Barry and Dalrymple (Costs)
[2011] FamCA 365
•23 May 2011
FAMILY COURT OF AUSTRALIA
| BARRY & DALRYMPLE (COSTS) | [2011] FamCA 365 |
| FAMILY LAW - COSTS – In circumstances where the evidence on either side was less than entirely satisfactory and where extensive cross-examination of witnesses was not unreasonable in the circumstances of the case, not established that the applicant’s conduct of the trial justifies an order for costs – Not established that the applicant’s claim was necessarily entirely unmeritorious or that the fact that it was wholly unsuccessful has significance given the nature of the claim under s 90RD and the limited jurisprudence in respect of such claims – No order for costs. |
| Family Law Act 1975 (Cth) s 90RD, s 117(1), s 117(2A) |
| Rail Authority of New South Wales v Earthline Constructions Pty Ltd (in liq) and Others [1999] 160 ALR 588 |
| APPLICANT: | Mr Barry |
| RESPONDENT: | Mr Dalrymple |
| FILE NUMBER: | PAC | 2365 | of | 2010 |
| DATE DELIVERED: | 23 May 2011 |
| PLACE DELIVERED: | Parramatta |
| PLACE HEARD: | Parramatta |
| JUDGMENT OF: | Coleman J |
| HEARING DATE: | By written submissions |
REPRESENTATION
| COUNSEL FOR THE APPLICANT: | Mr Michael Brown |
| SOLICITOR FOR THE APPLICANT: | Browns The Family Lawyers |
| COUNSEL FOR THE RESPONDENT: | Mr David Brown SC |
| SOLICITOR FOR THE RESPONDENT: | Taussig Cherrie Fildes |
Orders
That there be no order for costs.

### Written task:
Continue the Family Court costs judgment in Barry and Dalrymple from the point where it stops.

### Data provided:
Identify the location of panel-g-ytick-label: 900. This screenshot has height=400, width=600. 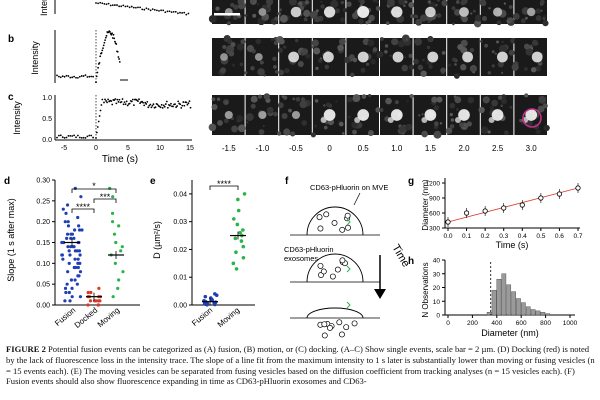
(434, 200).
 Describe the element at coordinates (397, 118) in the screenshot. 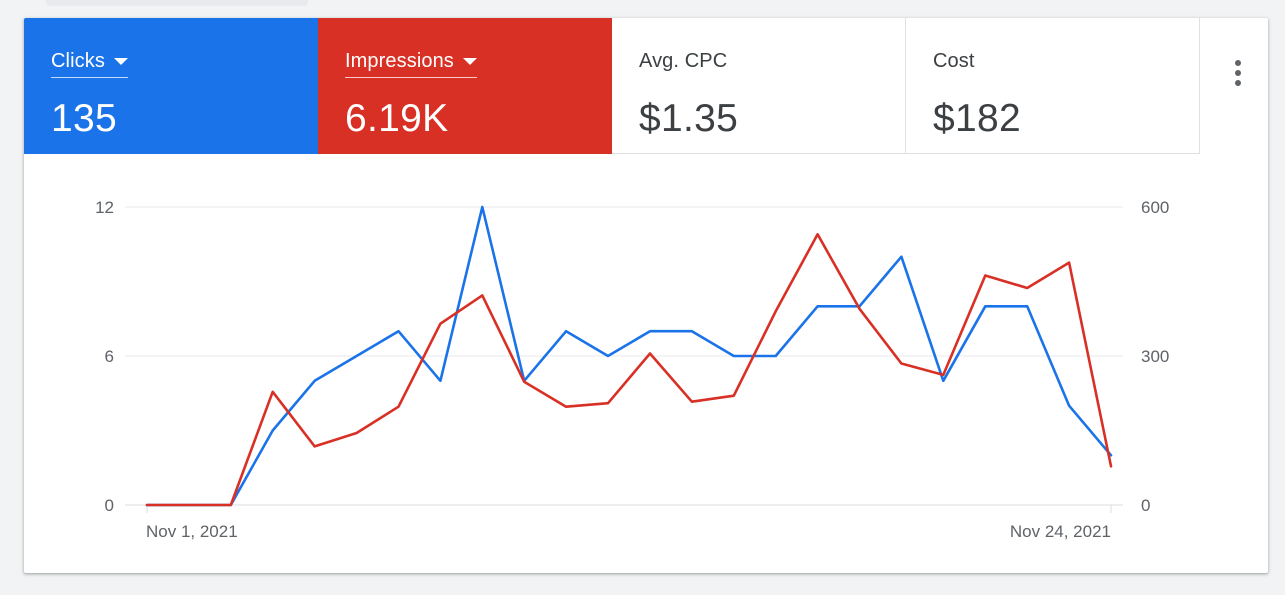

I see `impressions-value: 6.19K` at that location.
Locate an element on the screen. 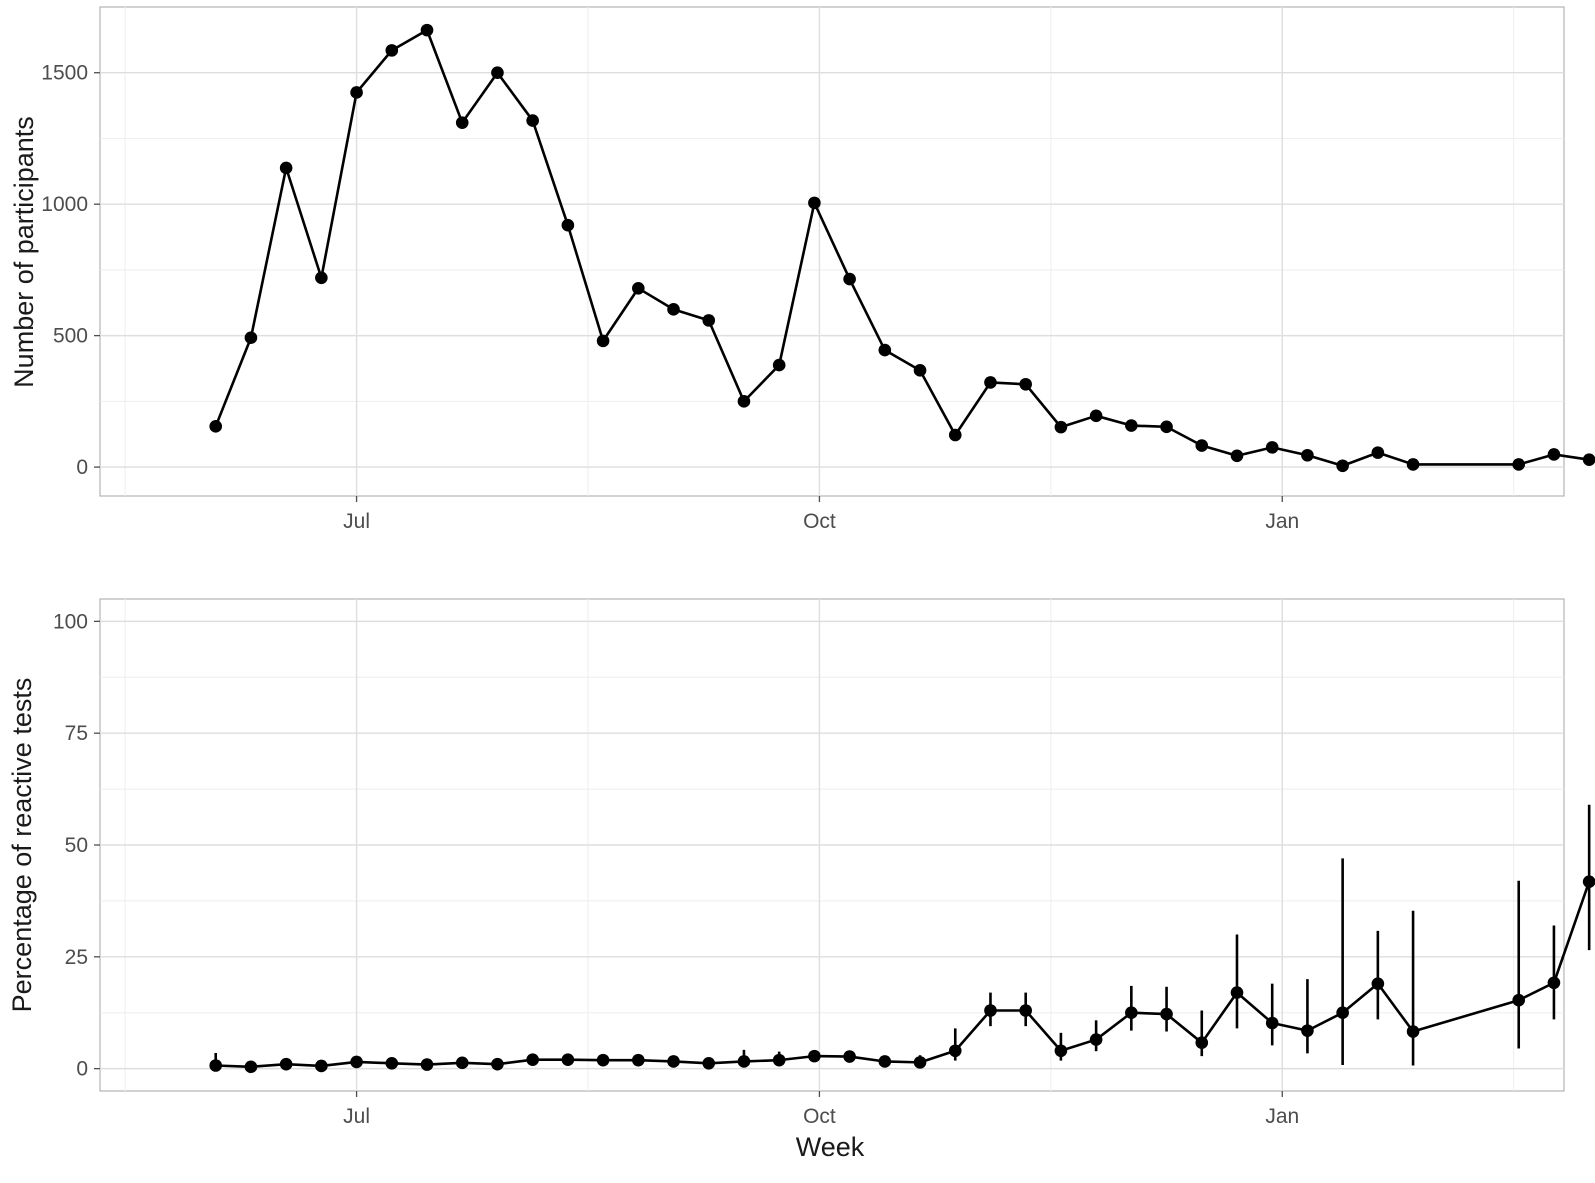  participants-x-axis: Jul Oct Jan is located at coordinates (821, 514).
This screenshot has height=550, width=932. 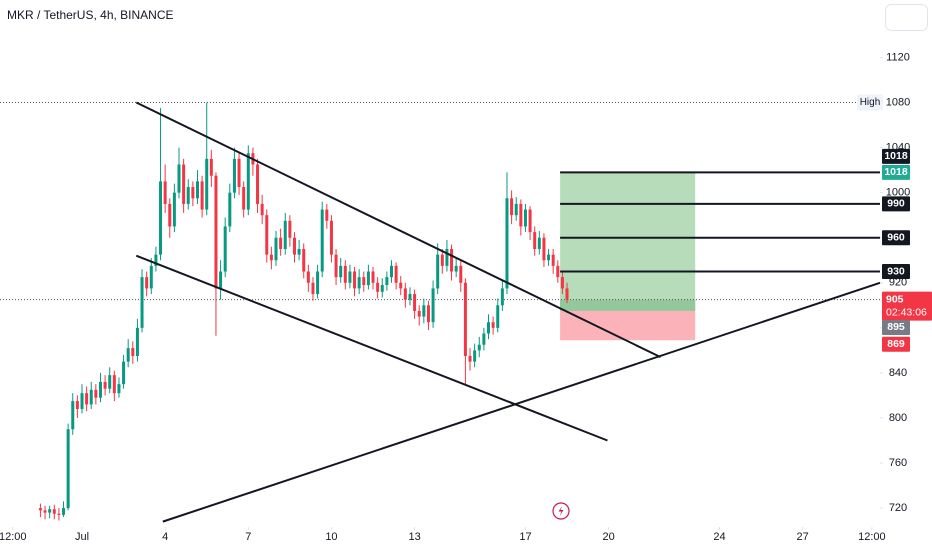 What do you see at coordinates (898, 418) in the screenshot?
I see `y-tick-label: 800` at bounding box center [898, 418].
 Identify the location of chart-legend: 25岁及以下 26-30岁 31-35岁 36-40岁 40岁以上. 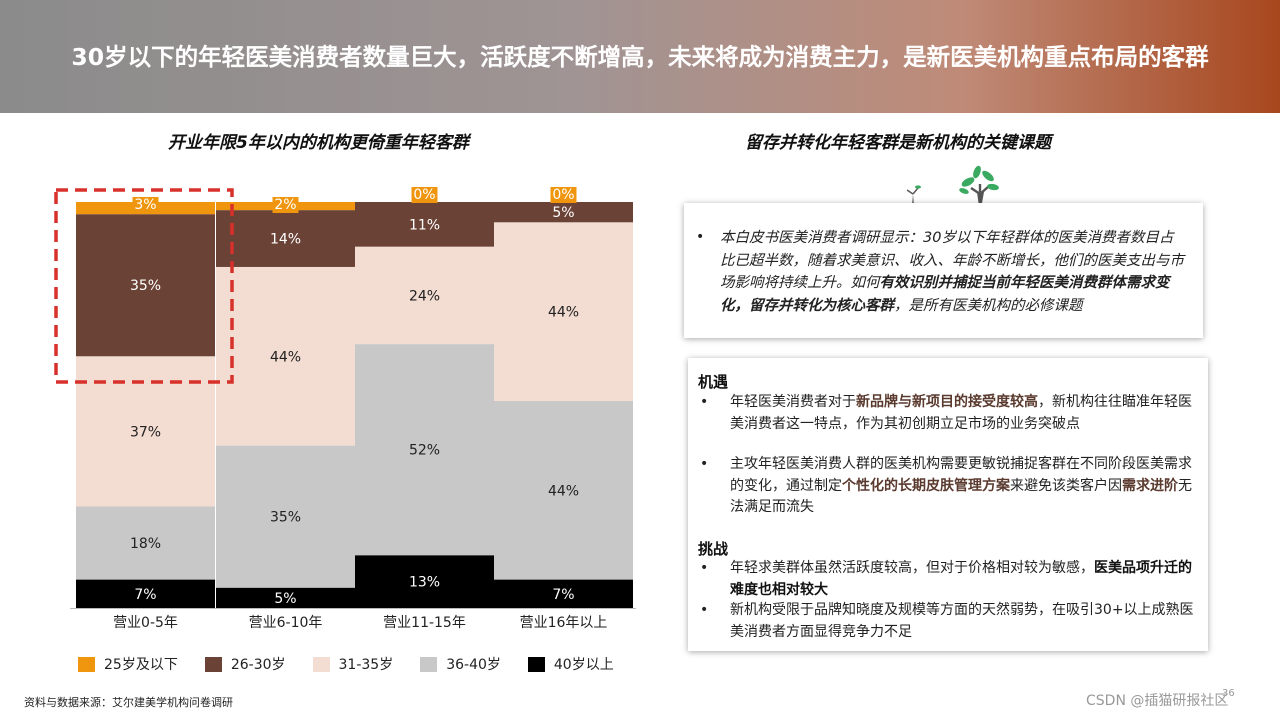
(360, 664).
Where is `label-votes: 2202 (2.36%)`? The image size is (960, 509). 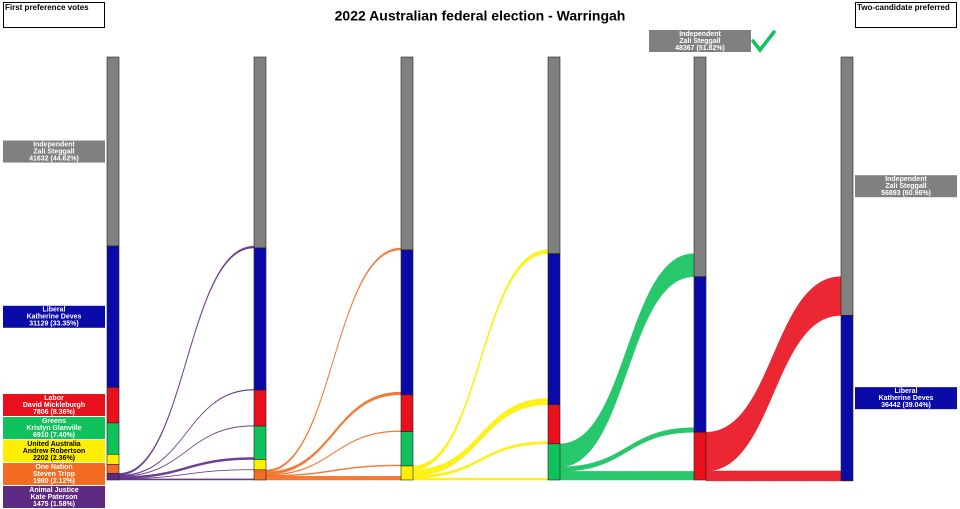
label-votes: 2202 (2.36%) is located at coordinates (54, 458).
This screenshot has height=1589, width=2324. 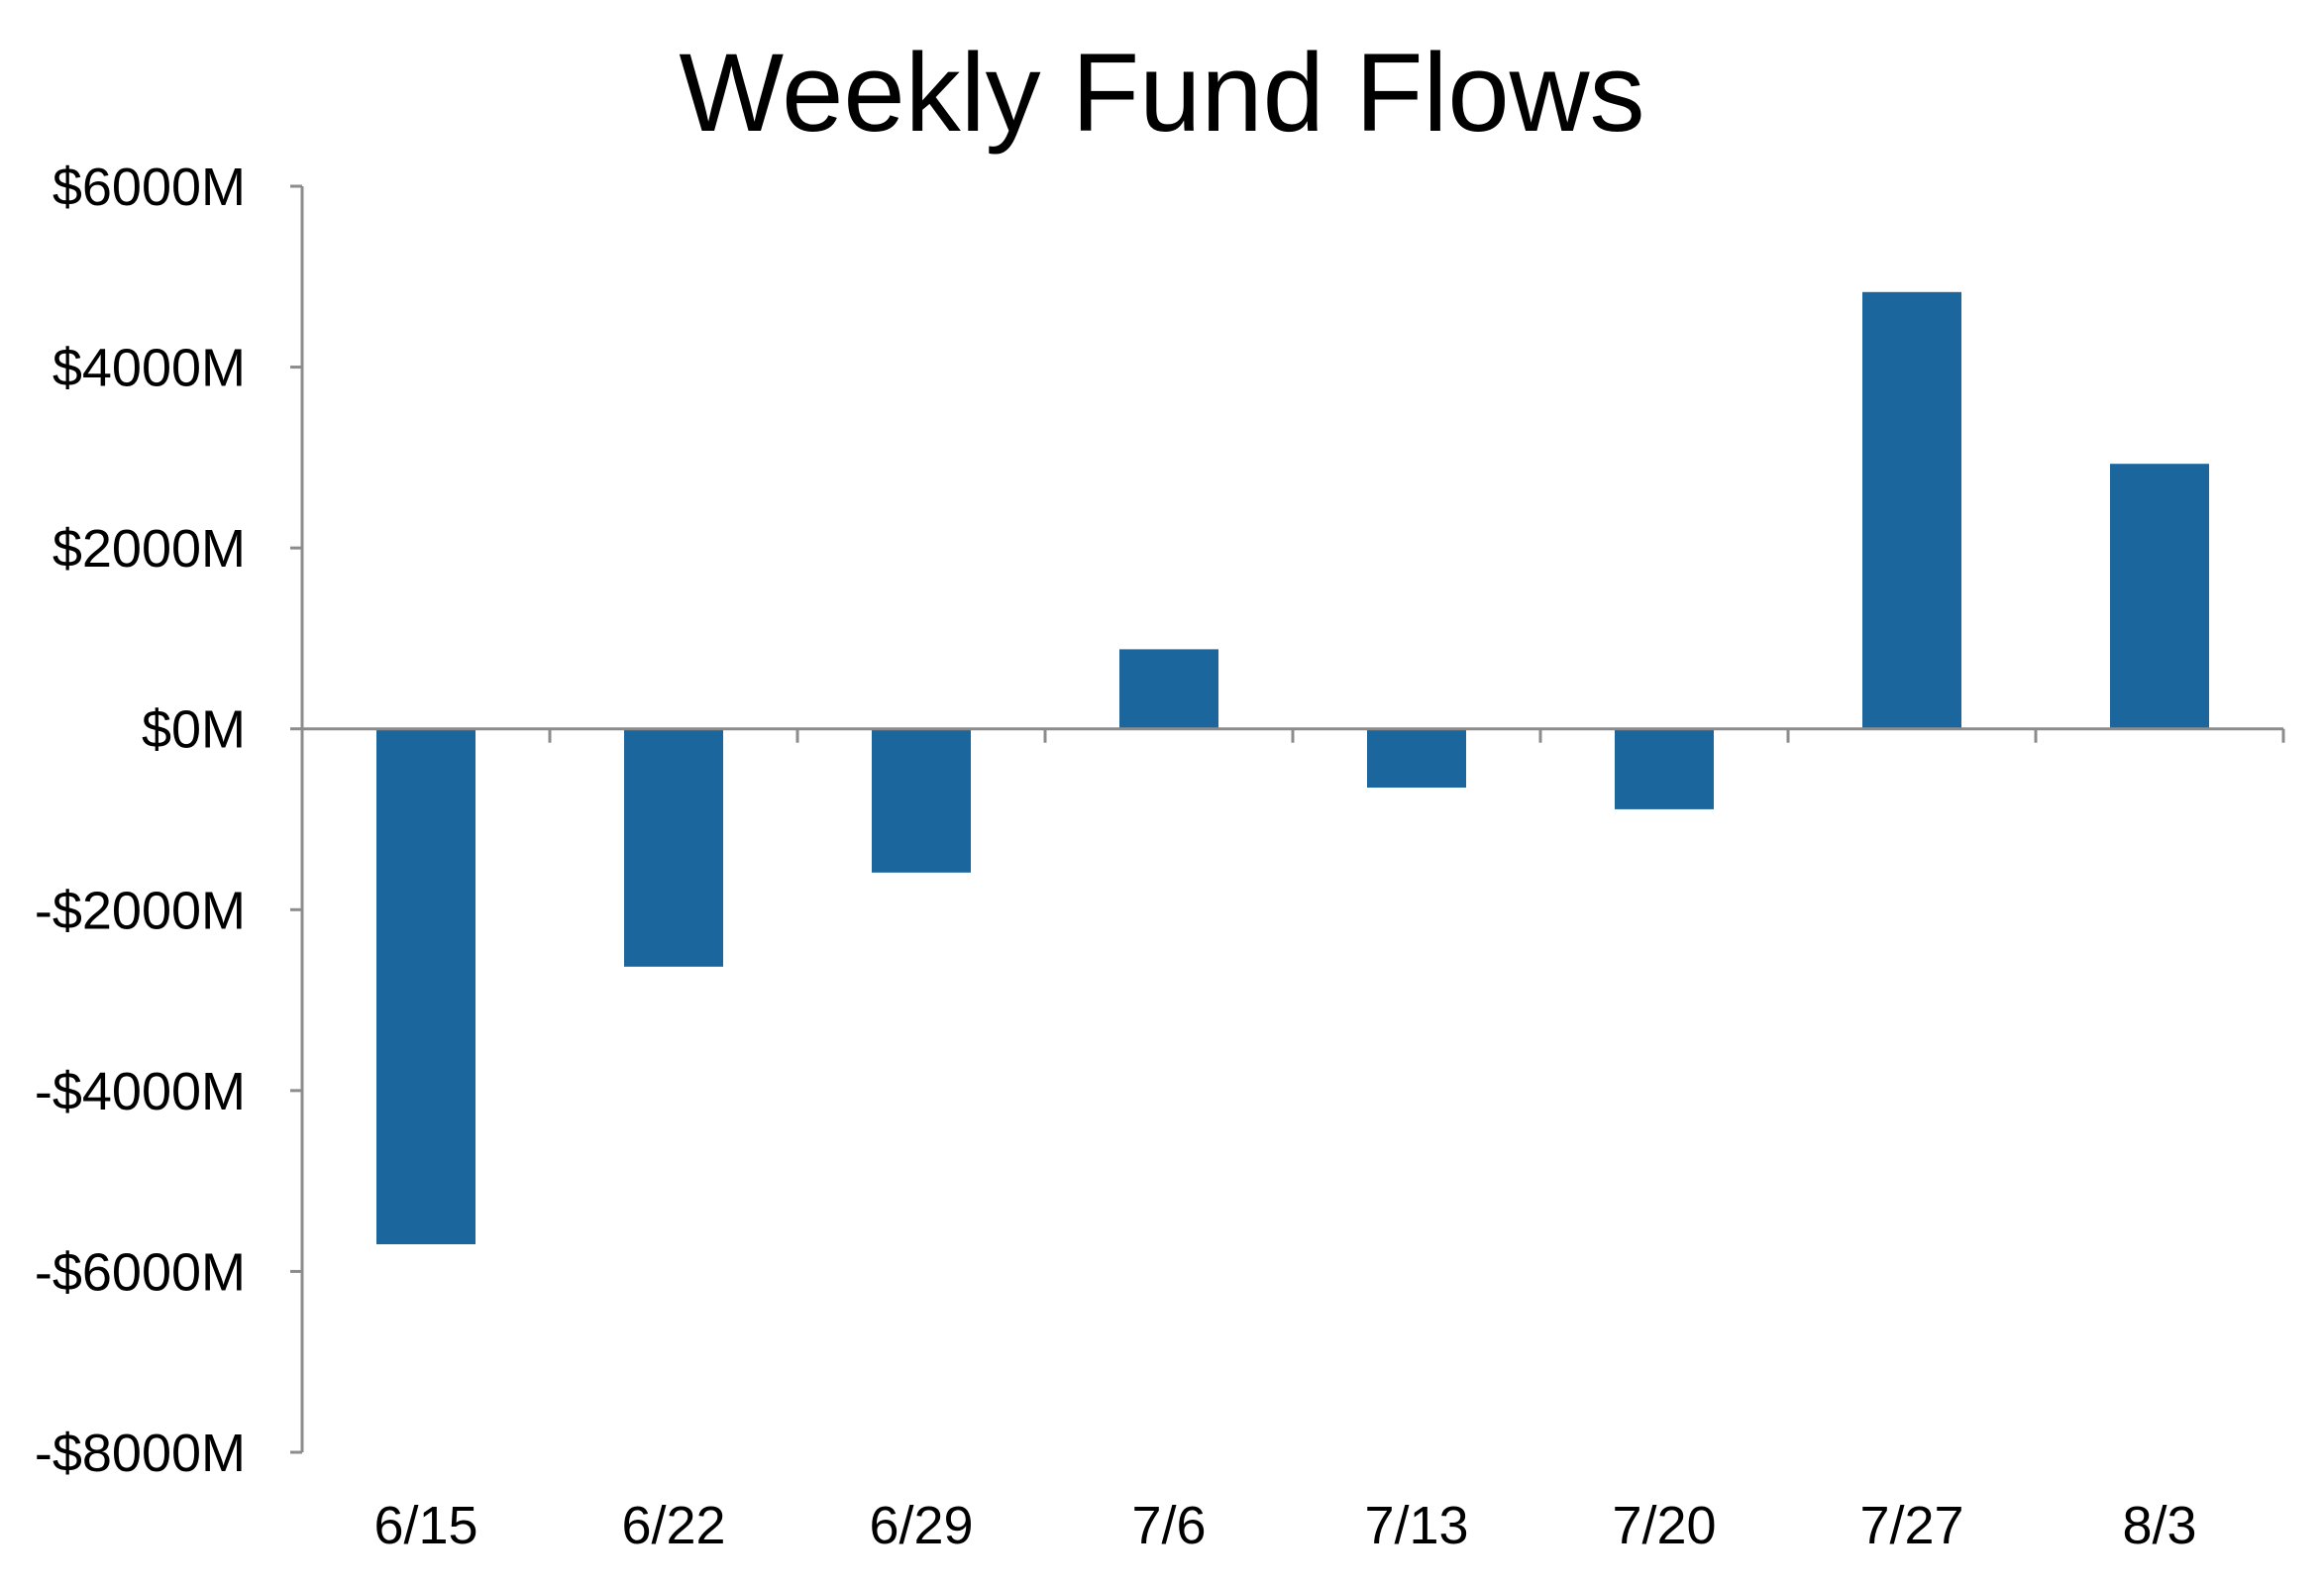 I want to click on y-tick-label: -$2000M, so click(x=140, y=910).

### Result for this task:
IT IS NOTED that publication of this judgment under the pseudonym Barry & Dalrymple (Costs) is approved pursuant to s 121(9)(g) of the Family Law Act 1975 (Cth).
| FAMILY COURT OF AUSTRALIA AT PARRAMATTA |
FILE NUMBER: PAC 2365 of 2010
| Mr Barry |
Applicant
And
| Mr Dalrymple |
Respondent
REASONS FOR JUDGMENT
Costs
Introduction
For reasons which it then provided, on 15 December 2010 the Court dismissed the application of Mr Barry (“the applicant”) seeking a declaration against Mr Dalrymple (“the respondent”) pursuant to s 90RD(1) of the Family Law Act 1975 (Cth) (“the Act”).
The respondent, in reliance upon submissions dated 22 December 2010 sought an order for costs of and incidental to the proceedings. The applicant opposed any order for costs being made against him.
The principles which govern the application for costs are not in doubt, as the submissions of Senior Counsel for the respondent and those of the applicant’s attorney of 23 December 2010 confirm.
The general rule expressed in s 117(1) of the Act is that each party to proceedings bear his or her own costs unless the Court is of the opinion that the circumstances justify the making of a costs order. That issue is informed by reference to the factors referred to in s 117(2A) of the Act.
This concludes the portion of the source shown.